--- Exercise goal ---
Please put the lines of the listing below, from the line containing "Screen dimensions: 1366x768" through the end of the listing, inclusive, into a JSON list of strings with one string per line and no blank lines. Leave the pictures out of the answer.

--- Provided records ---
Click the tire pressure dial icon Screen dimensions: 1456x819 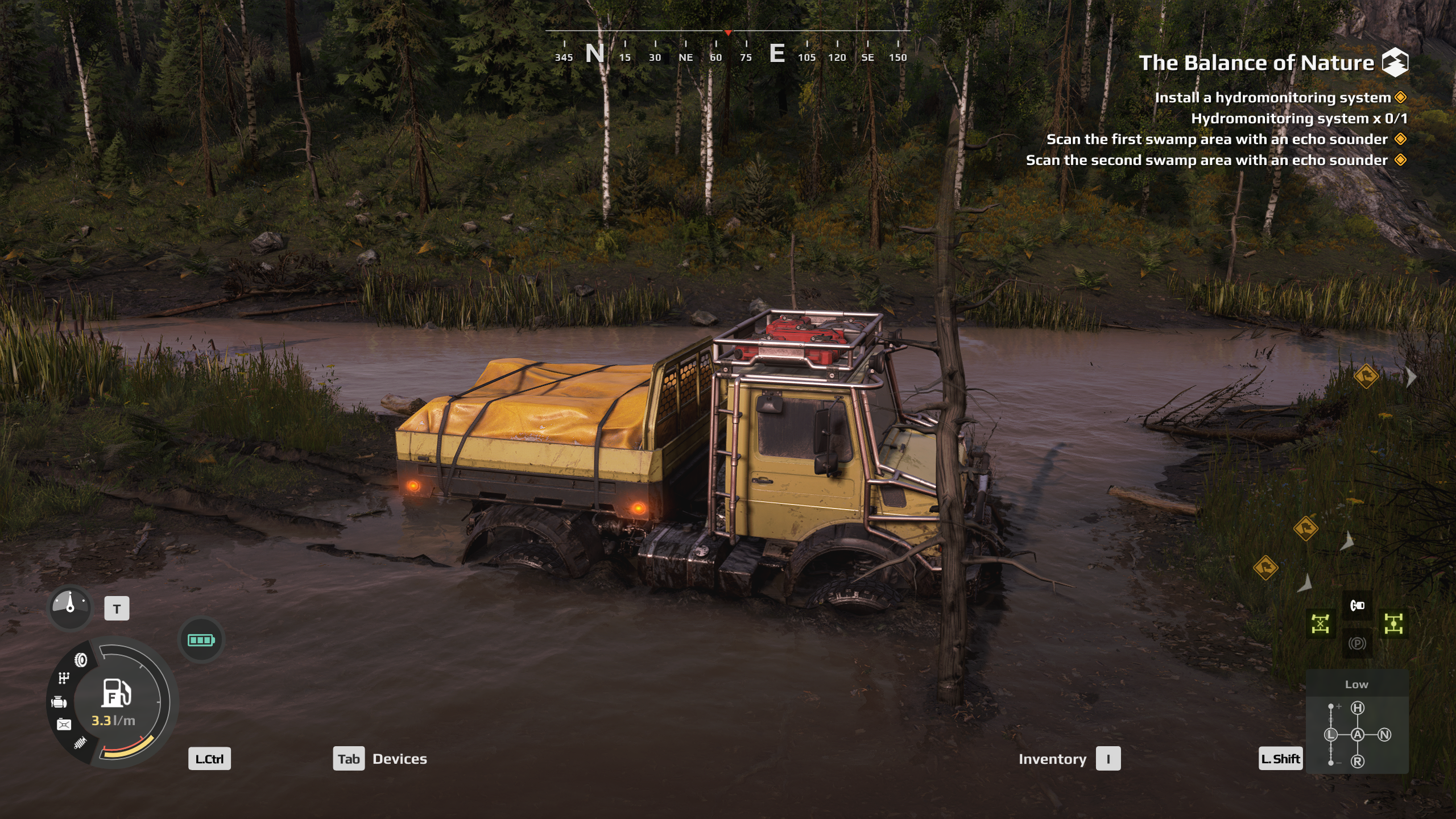point(70,607)
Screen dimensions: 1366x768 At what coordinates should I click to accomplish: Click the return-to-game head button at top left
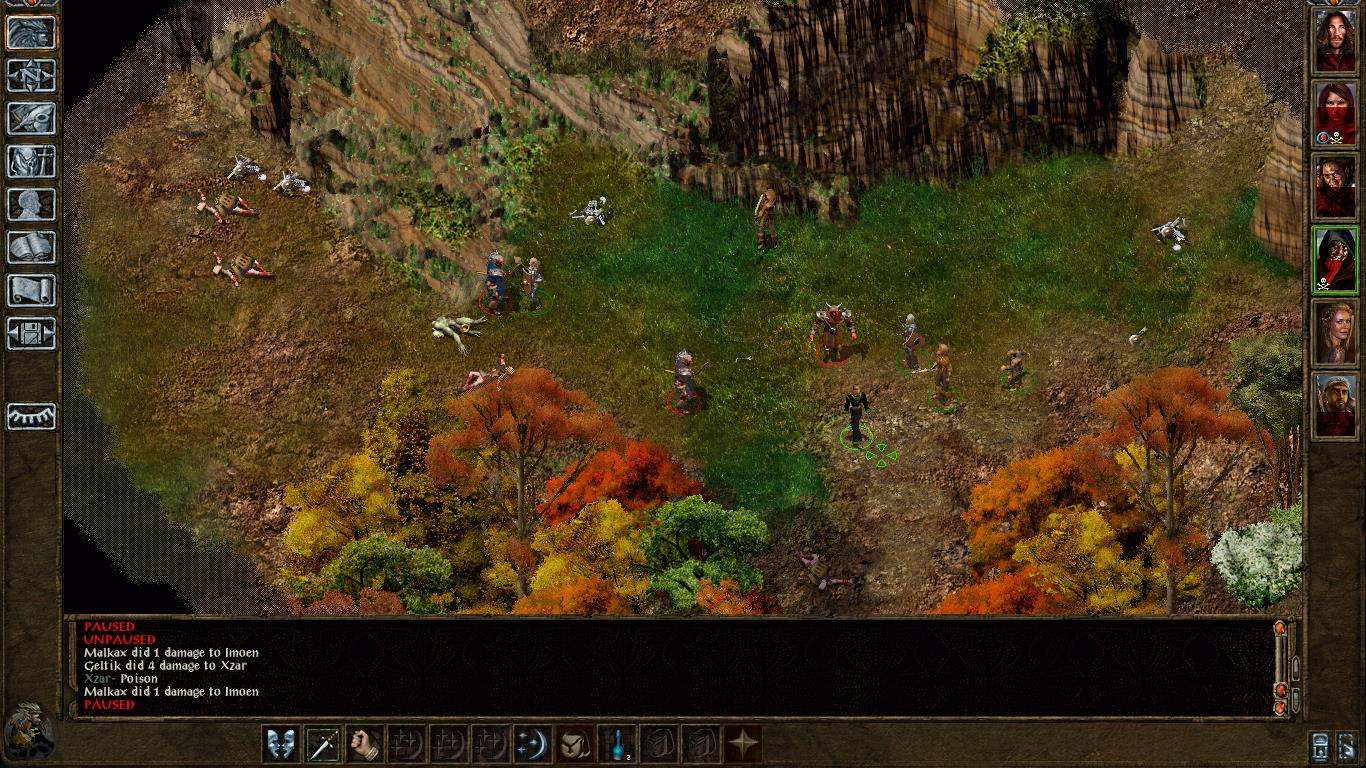(x=31, y=32)
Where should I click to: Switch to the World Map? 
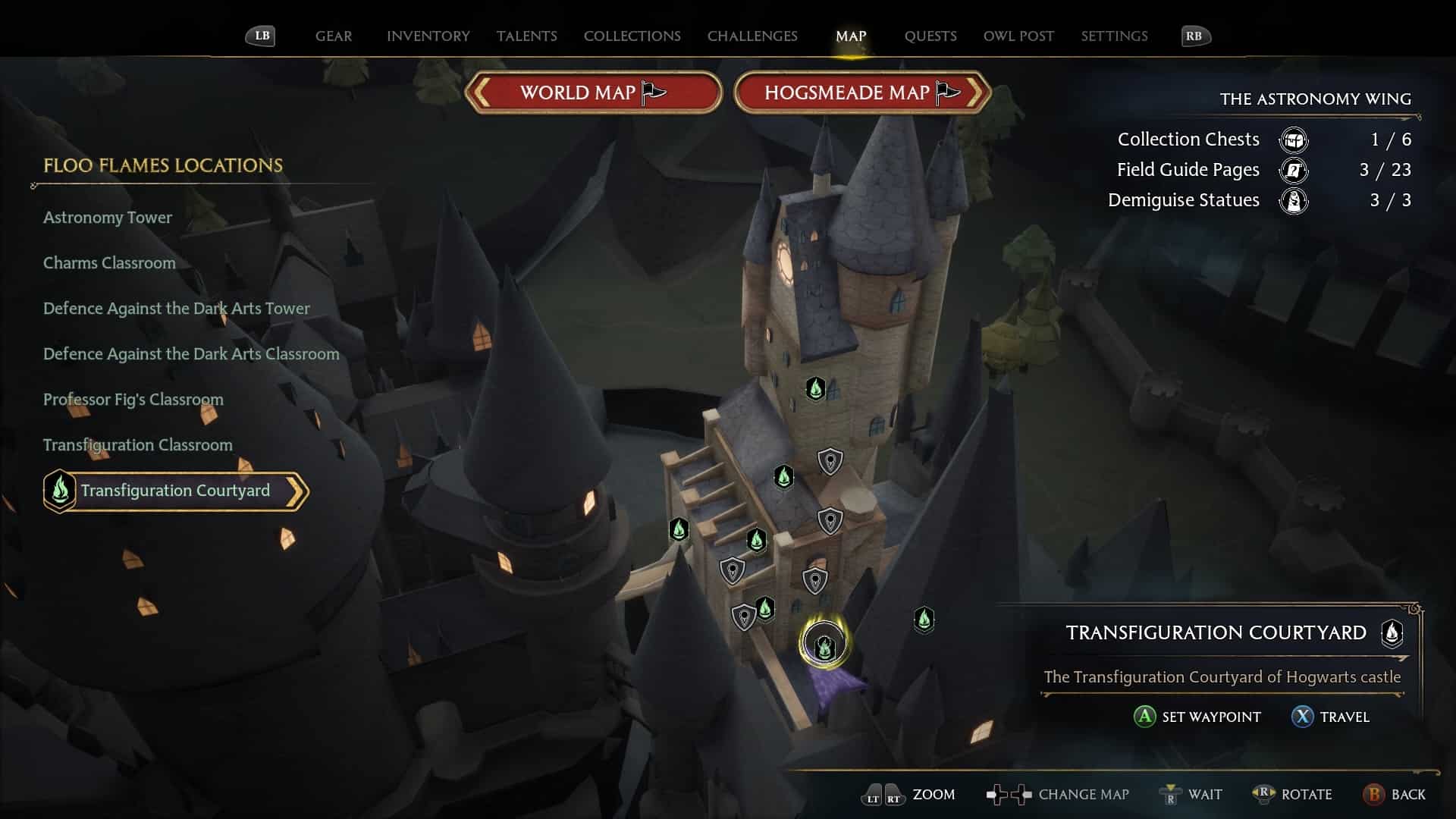point(592,93)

--- Result for this exercise ---
[
  "Screen dimensions: 1366x768 At what coordinates should I click to accomplish: Click the return-to-game head button at top left",
  "(x=31, y=32)",
  "Where should I click to: Switch to the World Map? ",
  "point(592,93)"
]